═══ ФРАГМЕНТ ИСТОЧНИКА ═══

21-го августа

21-го августа

Вчера в 5 часов дня М.В., Борисов, Пустовойтенко и я прибыли в Могилев, в Ставку Верховного. После сравнительно короткого разговора с Алексеевым великий князь призвал меня, и мы втроем, т. е. великие князья Николай Николаевич, Петр Николаевич и я, посидели до обеда и после обеда до 10 часов вечера, после чего уехали на вокзал.

О многом было переговорено. Надо было помочь Алексееву и так его обставить здесь, чтобы он мог с удобством работать. Если его величество будет во главе армий, и в том случае, если останется великий князь, масса есть мелочей, которые мешают ходу работ и которые безропотно будет переносить М.В., но которые будут ему мешать (обеды, завтраки, торжества и т. п.).

Говорили о событии{141}. Великий князь бодрится и говорит, что благодарит Бога, что с него снята эта громадная ответственность и что он рад. А я этому не верю, Вы даже не имеете права этому радоваться, и на самом деле не радуетесь, так как вы преданы и любите государя и Россию. Что будет впереди, мы не знаем, но время для этой перемены выбрано неудачно для всего дела, как и то, что теперь Алексеев оторван от фронта операции – это там не сознают.

Но я имею чувство, что это не совершится. Я совершенно спокойно смотрю на это, ибо уверен, что будет перемена и останется по-старому. (Основательно ошибся!)

На это у нас ряд доказательств из предыдущей жизни. Лично будучи в ближайшем прошлом очень далек от всего совершающегося вне фронта, к перемене этой относился с сомнением. К вечеру явились, как будто признаки, что приезд государя будет временный: дворцовая полиция не принимает регистрации, и приехавшие охранные чины заявляют, что они приехали только на несколько дней и что приезд государя продолжится тоже несколько дней.

Я напомнил великому князю о моем последнем докладе государю императору в 1908 году, согласно которому в случае принятия государем командования армиями, главнокомандующий принимает на себя обязанности начальника штаба. Великий князь говорил об этом с государем, но с вариантом, что в случае приезда государя прежний Верховный главнокомандующий должен остаться помощником, а не начальником штаба государя императора.

═══ ИСХОДНЫЕ ЗАПИСИ ═══

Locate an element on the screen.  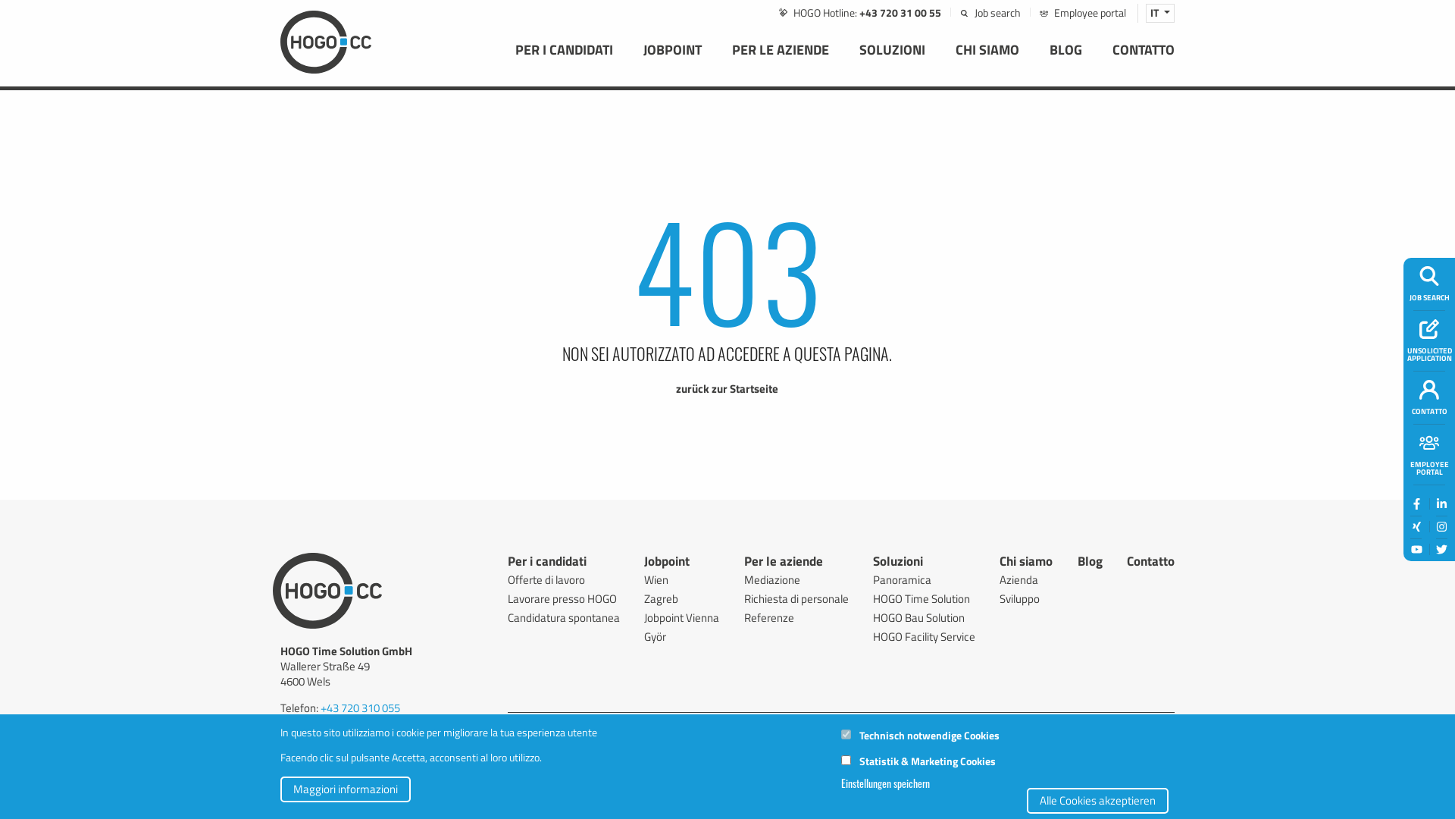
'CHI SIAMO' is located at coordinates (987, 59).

═══
═══ ИСХОДНЫЕ ЗАПИСИ ═══

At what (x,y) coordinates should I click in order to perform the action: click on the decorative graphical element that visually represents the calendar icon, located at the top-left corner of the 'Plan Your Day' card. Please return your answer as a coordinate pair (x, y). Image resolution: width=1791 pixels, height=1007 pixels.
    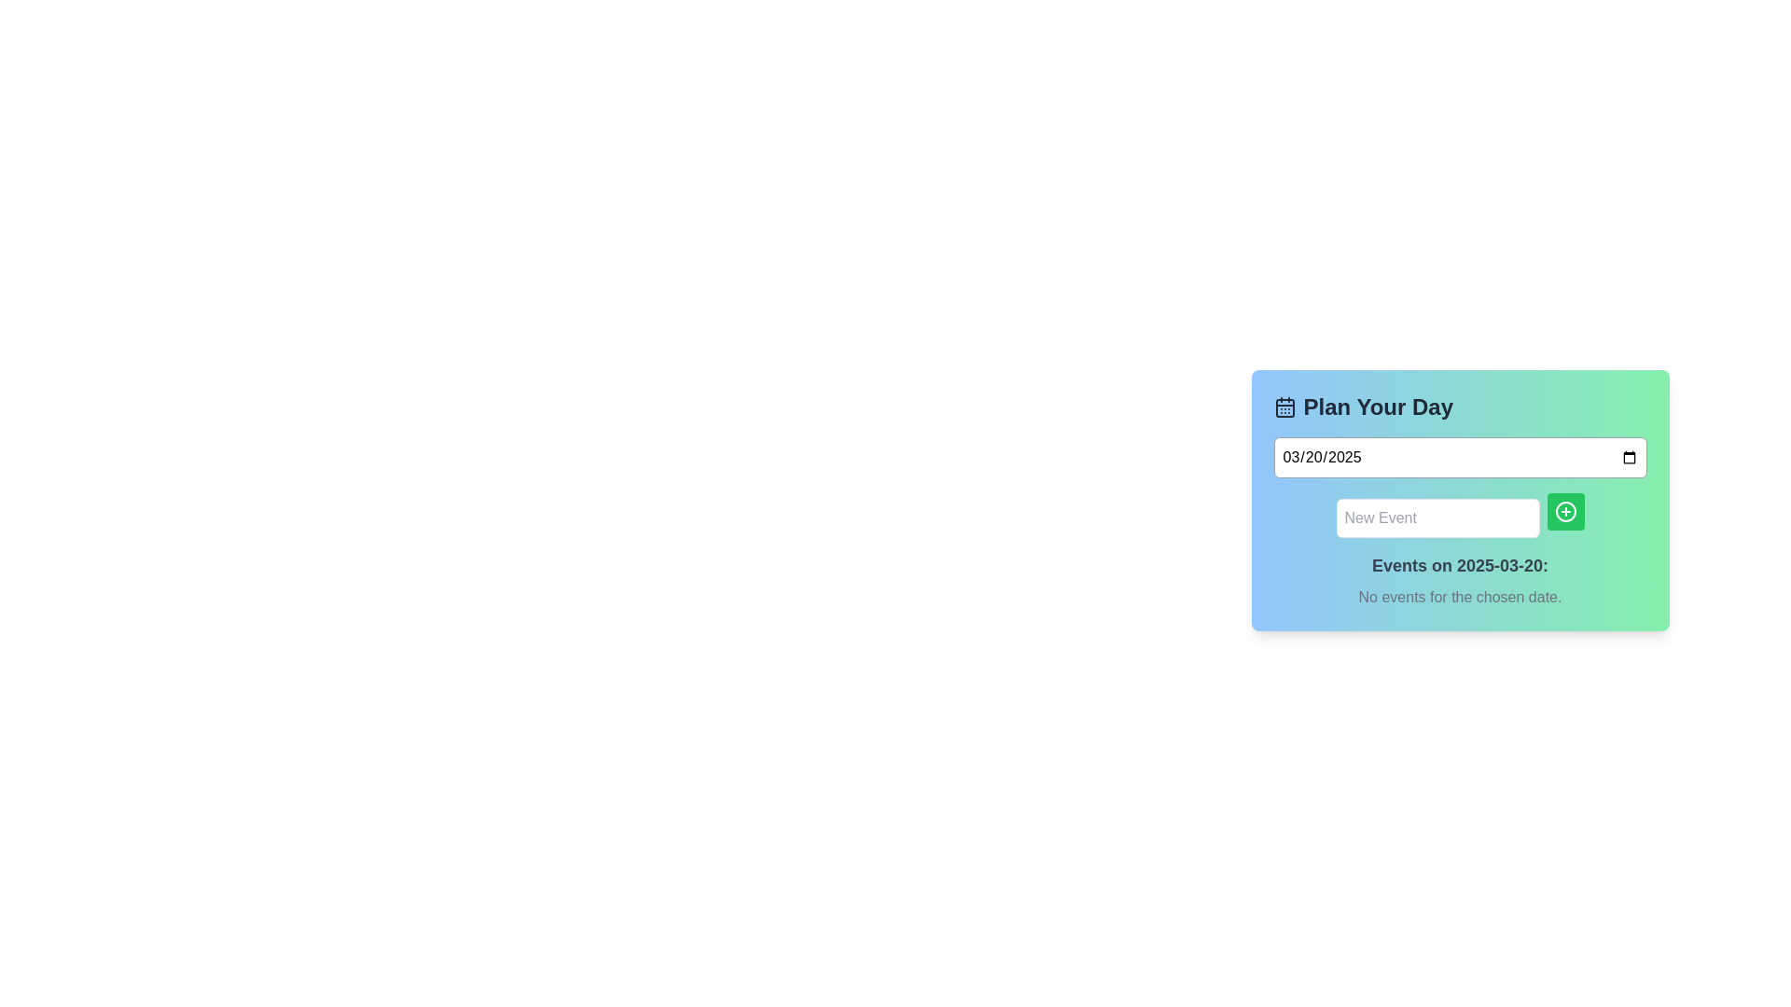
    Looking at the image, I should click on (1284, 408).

═══

[СПИСОК ЗАДАНИЙ]:
• A. В котором часу, согласно фрагменту источника, автор и его спутники прибыли в Могилев?
• B. Перепишите без изменений часть фрагмента источника от «Вчера в 5 часов» до «торжества и т. п.).».

[ОТВЕТЫ ПО ЗАДАНИЯМ]:
• A. Вчера в 5 часов дня.

• B.
Вчера в 5 часов дня М.В., Борисов, Пустовойтенко и я прибыли в Могилев, в Ставку Верховного. После сравнительно короткого разговора с Алексеевым великий князь призвал меня, и мы втроем, т. е. великие князья Николай Николаевич, Петр Николаевич и я, посидели до обеда и после обеда до 10 часов вечера, после чего уехали на вокзал.

О многом было переговорено. Надо было помочь Алексееву и так его обставить здесь, чтобы он мог с удобством работать. Если его величество будет во главе армий, и в том случае, если останется великий князь, масса есть мелочей, которые мешают ходу работ и которые безропотно будет переносить М.В., но которые будут ему мешать (обеды, завтраки, торжества и т. п.).